Escassez de profissionais qualificados limita o progresso
O principal entrave apontado por especialistas é a insuficiência de mão de obra qualificada em tecnologia, especialmente em ciência de dados e IA. Diferentemente de países como Índia e China, que formam em larga escala profissionais na área, o Brasil avança em ritmo mais lento, o que dificulta a absorção plena das inovações tecnológicas.
Investimento em educação e regulação são essenciais
Embora a inteligência artificial possa acelerar processos, ela não substitui o investimento em educação, infraestrutura e formação docente. Além disso, a regulação clara e a governança ética são fundamentais para garantir a segurança e a estabilidade do sistema sem inibir a inovação, conforme apontam especialistas e executivos do setor financeiro.

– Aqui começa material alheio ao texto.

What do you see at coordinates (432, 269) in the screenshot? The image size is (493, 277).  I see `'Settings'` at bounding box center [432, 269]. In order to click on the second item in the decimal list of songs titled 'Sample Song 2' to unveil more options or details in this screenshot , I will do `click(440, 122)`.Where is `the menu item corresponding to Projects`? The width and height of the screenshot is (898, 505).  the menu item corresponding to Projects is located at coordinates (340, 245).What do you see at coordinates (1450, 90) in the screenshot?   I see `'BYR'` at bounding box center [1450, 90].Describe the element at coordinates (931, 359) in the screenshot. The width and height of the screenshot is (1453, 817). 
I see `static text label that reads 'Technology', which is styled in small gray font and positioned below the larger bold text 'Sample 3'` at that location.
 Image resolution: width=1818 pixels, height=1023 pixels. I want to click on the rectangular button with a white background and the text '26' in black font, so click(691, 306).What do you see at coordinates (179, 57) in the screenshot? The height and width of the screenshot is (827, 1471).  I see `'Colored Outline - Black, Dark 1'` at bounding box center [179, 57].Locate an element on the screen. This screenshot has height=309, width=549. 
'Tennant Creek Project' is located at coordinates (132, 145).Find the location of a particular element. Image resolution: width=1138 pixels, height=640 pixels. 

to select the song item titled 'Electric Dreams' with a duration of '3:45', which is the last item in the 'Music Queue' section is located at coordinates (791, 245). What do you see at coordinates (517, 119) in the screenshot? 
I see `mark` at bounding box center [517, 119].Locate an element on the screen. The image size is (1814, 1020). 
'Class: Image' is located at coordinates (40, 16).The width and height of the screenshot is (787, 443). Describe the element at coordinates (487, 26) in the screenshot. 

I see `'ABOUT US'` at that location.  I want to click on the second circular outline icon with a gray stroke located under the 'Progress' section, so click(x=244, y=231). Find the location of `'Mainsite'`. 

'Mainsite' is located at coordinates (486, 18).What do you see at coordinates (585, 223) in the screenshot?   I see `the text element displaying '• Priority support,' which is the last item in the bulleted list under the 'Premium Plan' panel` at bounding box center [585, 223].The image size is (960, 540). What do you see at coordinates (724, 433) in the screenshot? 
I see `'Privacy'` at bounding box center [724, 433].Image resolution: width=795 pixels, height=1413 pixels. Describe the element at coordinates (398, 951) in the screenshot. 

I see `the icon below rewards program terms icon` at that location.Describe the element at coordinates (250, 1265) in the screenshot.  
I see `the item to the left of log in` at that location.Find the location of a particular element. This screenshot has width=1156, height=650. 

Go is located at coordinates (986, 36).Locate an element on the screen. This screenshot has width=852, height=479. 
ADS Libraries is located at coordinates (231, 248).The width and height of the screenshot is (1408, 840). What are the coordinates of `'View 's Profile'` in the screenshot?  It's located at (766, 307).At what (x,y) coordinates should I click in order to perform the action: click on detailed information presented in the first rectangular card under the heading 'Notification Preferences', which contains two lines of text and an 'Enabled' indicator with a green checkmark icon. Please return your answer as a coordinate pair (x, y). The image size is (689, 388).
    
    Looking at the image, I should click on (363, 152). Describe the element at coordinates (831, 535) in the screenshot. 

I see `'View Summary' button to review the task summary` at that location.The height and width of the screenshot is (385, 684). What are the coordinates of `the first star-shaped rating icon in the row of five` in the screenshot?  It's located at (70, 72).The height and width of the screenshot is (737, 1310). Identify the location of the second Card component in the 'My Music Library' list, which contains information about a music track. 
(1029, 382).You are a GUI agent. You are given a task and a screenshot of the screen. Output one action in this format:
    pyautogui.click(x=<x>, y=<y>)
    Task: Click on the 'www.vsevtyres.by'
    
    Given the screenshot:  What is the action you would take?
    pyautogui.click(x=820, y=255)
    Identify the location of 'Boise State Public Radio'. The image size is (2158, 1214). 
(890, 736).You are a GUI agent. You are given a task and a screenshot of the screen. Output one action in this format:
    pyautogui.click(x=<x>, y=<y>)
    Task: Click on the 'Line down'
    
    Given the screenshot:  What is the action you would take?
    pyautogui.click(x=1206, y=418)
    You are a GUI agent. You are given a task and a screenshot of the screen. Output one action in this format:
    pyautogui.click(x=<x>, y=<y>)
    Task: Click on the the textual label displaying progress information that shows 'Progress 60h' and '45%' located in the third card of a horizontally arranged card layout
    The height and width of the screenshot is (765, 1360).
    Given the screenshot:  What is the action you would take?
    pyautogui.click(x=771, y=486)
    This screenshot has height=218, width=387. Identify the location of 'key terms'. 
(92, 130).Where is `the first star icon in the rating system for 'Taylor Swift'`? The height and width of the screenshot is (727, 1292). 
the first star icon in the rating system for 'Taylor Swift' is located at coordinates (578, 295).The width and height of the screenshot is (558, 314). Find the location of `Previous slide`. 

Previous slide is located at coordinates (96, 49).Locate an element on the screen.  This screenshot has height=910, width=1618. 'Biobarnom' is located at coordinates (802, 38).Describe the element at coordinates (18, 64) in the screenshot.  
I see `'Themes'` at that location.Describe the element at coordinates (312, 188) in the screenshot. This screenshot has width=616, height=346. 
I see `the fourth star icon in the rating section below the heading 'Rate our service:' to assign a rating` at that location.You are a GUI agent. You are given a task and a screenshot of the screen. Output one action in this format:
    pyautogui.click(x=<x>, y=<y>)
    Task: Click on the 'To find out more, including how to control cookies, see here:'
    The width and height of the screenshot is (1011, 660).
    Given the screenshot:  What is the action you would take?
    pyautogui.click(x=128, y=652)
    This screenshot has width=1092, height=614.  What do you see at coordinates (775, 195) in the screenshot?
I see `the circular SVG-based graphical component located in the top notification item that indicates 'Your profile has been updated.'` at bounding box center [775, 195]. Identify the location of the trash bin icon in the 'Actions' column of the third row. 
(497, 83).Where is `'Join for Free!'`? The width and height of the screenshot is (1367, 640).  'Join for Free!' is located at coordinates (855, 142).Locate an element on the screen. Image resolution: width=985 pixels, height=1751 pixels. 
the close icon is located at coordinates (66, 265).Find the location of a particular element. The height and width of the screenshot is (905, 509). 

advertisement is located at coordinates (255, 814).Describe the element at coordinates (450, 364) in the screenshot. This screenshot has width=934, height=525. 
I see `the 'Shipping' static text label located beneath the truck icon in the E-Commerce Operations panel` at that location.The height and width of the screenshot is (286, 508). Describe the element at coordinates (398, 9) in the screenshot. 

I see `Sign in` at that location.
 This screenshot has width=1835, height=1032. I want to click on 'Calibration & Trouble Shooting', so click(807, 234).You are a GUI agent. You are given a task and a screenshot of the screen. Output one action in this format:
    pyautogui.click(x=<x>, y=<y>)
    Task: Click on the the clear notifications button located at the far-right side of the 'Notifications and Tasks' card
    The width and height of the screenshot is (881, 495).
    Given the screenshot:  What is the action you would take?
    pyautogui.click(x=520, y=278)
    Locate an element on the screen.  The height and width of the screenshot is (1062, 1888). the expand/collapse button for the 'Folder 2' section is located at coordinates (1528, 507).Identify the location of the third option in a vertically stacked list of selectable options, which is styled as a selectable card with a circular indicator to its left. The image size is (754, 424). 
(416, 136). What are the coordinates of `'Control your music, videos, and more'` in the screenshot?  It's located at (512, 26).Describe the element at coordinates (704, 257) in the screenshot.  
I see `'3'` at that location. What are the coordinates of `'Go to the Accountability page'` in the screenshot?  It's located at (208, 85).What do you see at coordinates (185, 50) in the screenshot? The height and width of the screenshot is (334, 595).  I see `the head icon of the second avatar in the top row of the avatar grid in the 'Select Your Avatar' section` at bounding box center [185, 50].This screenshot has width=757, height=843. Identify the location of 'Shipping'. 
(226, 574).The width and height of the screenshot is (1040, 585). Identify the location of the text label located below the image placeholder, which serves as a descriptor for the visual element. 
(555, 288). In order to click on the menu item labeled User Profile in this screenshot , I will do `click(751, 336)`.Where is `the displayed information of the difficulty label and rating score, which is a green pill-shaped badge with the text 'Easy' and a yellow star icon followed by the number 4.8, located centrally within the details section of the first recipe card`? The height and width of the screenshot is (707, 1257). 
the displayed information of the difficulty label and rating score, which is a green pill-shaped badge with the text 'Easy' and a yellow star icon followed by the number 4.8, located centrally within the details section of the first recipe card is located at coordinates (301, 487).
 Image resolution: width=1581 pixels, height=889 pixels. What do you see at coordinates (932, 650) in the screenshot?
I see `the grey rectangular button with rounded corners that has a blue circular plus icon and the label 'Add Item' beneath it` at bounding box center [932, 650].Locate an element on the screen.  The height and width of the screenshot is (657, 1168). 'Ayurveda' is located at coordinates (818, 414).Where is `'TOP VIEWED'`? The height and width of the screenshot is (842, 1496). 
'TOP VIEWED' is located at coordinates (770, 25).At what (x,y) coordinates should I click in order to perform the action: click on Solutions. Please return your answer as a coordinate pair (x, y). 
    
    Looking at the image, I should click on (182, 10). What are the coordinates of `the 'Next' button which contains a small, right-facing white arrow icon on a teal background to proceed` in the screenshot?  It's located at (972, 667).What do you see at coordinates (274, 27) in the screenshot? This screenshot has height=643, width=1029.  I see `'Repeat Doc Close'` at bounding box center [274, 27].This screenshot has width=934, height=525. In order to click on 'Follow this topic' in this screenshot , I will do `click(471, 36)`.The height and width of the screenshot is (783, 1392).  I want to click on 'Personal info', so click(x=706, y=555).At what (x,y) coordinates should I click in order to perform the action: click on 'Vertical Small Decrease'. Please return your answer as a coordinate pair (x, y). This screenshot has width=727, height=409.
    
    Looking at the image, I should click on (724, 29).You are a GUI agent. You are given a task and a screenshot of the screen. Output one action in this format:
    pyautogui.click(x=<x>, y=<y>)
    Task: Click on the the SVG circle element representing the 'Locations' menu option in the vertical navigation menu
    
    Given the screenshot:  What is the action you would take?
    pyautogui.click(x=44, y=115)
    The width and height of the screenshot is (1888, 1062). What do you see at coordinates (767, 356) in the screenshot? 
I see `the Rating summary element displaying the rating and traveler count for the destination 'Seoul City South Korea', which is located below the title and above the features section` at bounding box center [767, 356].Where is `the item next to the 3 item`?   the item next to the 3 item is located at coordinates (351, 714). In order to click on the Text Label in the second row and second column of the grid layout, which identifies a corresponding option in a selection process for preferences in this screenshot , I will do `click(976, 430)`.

Iniciativas colaborativas para impulsionar o setor
Para superar esses desafios, entidades nacionais criaram o Plano Brasil Digital+, que evoluiu para uma associação multissetorial com 80 associados, incluindo órgãos como a CNI, Fiesp e Febraban. O objetivo é posicionar o Brasil como líder nas cadeias globais de valor digital até 2030, promovendo crescimento econômico, inovação e inclusão social por meio do uso estratégico da tecnologia digital.
A importância da arquitetura de confiança digital
A combinação entre digitalização avançada e regulação eficaz cria uma janela de oportunidade para o Brasil se tornar referência em arquitetura de confiança digital, conceito que envolve transparência algorítmica, diversidade de modelos, supervisão humana e combate a fraudes, reforçando a resiliência do sistema financeiro nacional frente às novas ameaças digitais.